With the whitetail rut fast approaching, I thought it would be perfect timing to revisit and discuss a subject that has been debated for decades in deer camps far and wide.
Back in February of this year my Happy Trails topic addressed whether or not the moon really matter.
The latest science says, “No.” I had just read an extremely interesting article titled “Moon Theories Tested by Top Deer Scientists” in a popular national magazine.
The article, co-written by three well-known and highly respected deer scientists here in the Southeast, concluded that there have been no scientific studies to date that demonstrate any correlation between moon phase and deer activity or movement.
Their bold statement was based on a plethora of data and research that had been conducted over a number of recent years. They discussed in general terms what had scientifically brought them to their conclusion.
It has been a well-known fact for many years now that hormone changes in whitetail deer that trigger breeding and the rut are brought on by seasonal changes in daylight length.
The exact rut response and the timing of the response vary quite a bit regionally. For example, many northern and northeastern deer populations experience the rut in mid- to late November, while here in the Deep South the rut generally occurs four or five weeks later — from late December into early January.
I well remember my time spent over the years pouring over moon phase data and soluner tables, trying to gain any edge I could get in predicting deer activity in conjunction with the rut. It usually didn’t work out too well, but that didn’t decrease my zeal for using the moon as a predictor.
I could have saved myself a whole bunch of time and effort if I had known then what I know now.
Here where I hunt in westcentral Mississippi, the DMAP mean breeding date falls on or within a few days of either side of Jan. 2 each and every year.
What all this tells me is that in future hunting seasons I should be in the woods as much as possible from around Dec. 20 through about Jan. 5, no matter what phase the moon is in.
A more-recent article just published in a magazine dedicated to deer management laid out the case in greater detail, along with the specific science behind this bombshell conclusion.
Being an engineer, I couldn’t help but dive right in, so I carefully studied and analyzed the data that was presented in this article. and then plugged the same data points into my personal spreadsheet.
This allowed me to format the raw data from the article into a graph that clearly illustrated to me just how the deer scientists came to this startling conclusion, plus how solid the underlying science behind it really is.
The subject data comes from one of the more compelling studies and was collected over a nine-year period between 1997 and 2005 by the New Brunswick, Canada, DNR.
The biologists collected biological data, which included fetal measurements, from road-killed pregnant does.
The data they collected was compiled into numbers representing the percentage of does bred per week during the annual sample period from late October through the end of December.
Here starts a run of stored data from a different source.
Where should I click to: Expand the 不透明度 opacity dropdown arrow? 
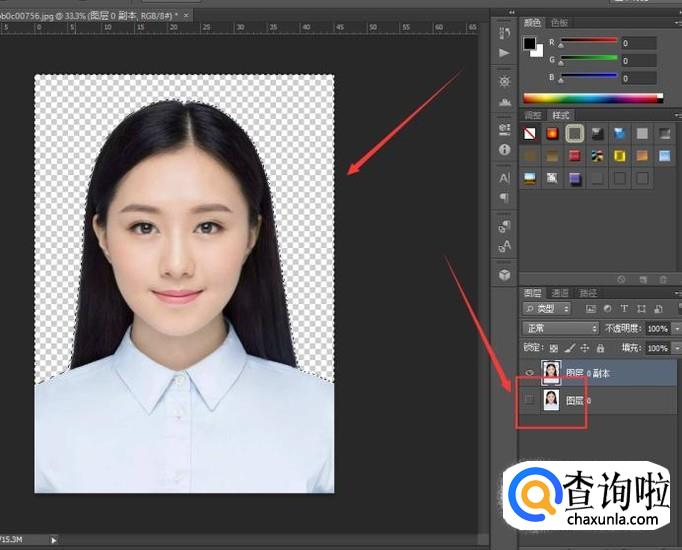pyautogui.click(x=676, y=328)
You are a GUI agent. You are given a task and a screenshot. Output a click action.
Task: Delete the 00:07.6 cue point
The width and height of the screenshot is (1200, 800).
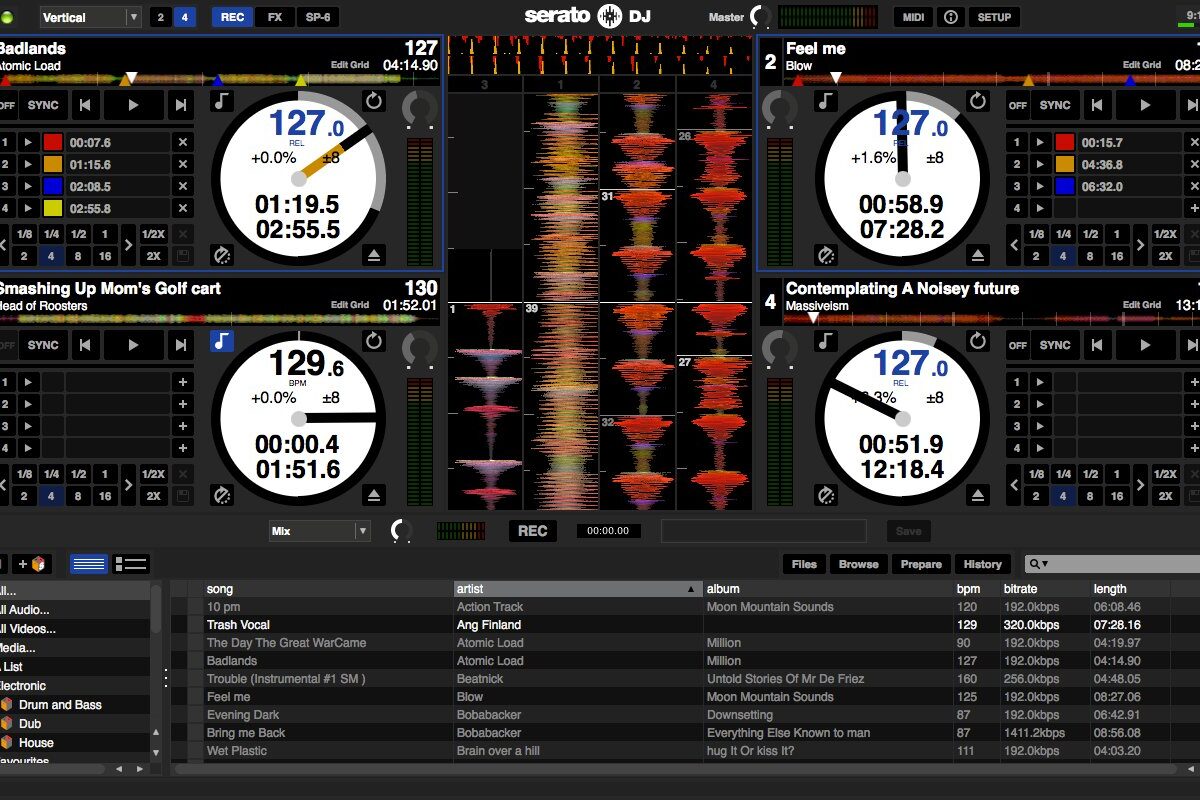pos(182,142)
This effort resulted in a representative collection of fetal data across the entire nine-year period.
When the resulting data is put into a chart, it becomes abundantly clear that the moon plays no role as a rut trigger. Take a look at the accompanying chart and you will readily see why the deer scientists came to their conclusion.
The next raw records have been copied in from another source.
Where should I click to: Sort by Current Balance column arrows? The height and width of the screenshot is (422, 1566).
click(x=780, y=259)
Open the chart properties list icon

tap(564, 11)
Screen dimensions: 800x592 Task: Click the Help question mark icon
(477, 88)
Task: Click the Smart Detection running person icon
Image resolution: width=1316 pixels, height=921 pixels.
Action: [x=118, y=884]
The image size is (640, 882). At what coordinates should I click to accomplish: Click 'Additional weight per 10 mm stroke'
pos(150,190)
I put all of the collective nine years of data into this one composite graph. The average or mean breeding window fell within a seven-day period every year, and for eight of the nine years of data it fell in the same four-day period — Nov. 26-29.
Now, with that in mind, look at the round circles at the top of the graph that depict the full-moon dates during the month of November across the entire nine-year data period.
Historically, the full-moon dates ranged from the first of the month during two of the study years to the last day of the month during one year, and then everywhere in between throughout the month of November.
While the full-moon date during November historically bounced all over the place from year to year, the rut-induced average breeding date stayed relatively constant within the same four- to seven-day window.
As the trial lawyer would say, “I rest my case.”
As if we need to add any additional emphasis, deer researchers at the University of Georgia have also accumulated a strong database from at least seven states covering time spans of anywhere from three to 19 years for each given deer population that was studied.
To paraphrase their conclusions, deer breeding dates are primarily influenced by photoperiod (day length) and not by moon phase.
To be perfectly clear though, normal daily deer movement, or lack thereof, is influenced by a whole host of overlapping factors — weather, food availability, hunting pressure and yes, I will also add certain moon phases.
Researchers have seen where the moon appears to have some slight influence at times on deer movement, but the moon phase has nothing to do with and does not alter annual breeding dates, which deviate little from year-to-year.
The real moral to this story is to look back at the timing of breeding activity on your hunting property in seasons past. This will help you make the best use of your precious hunting time and vacation each year.
You simply can’t go wrong with this recipe.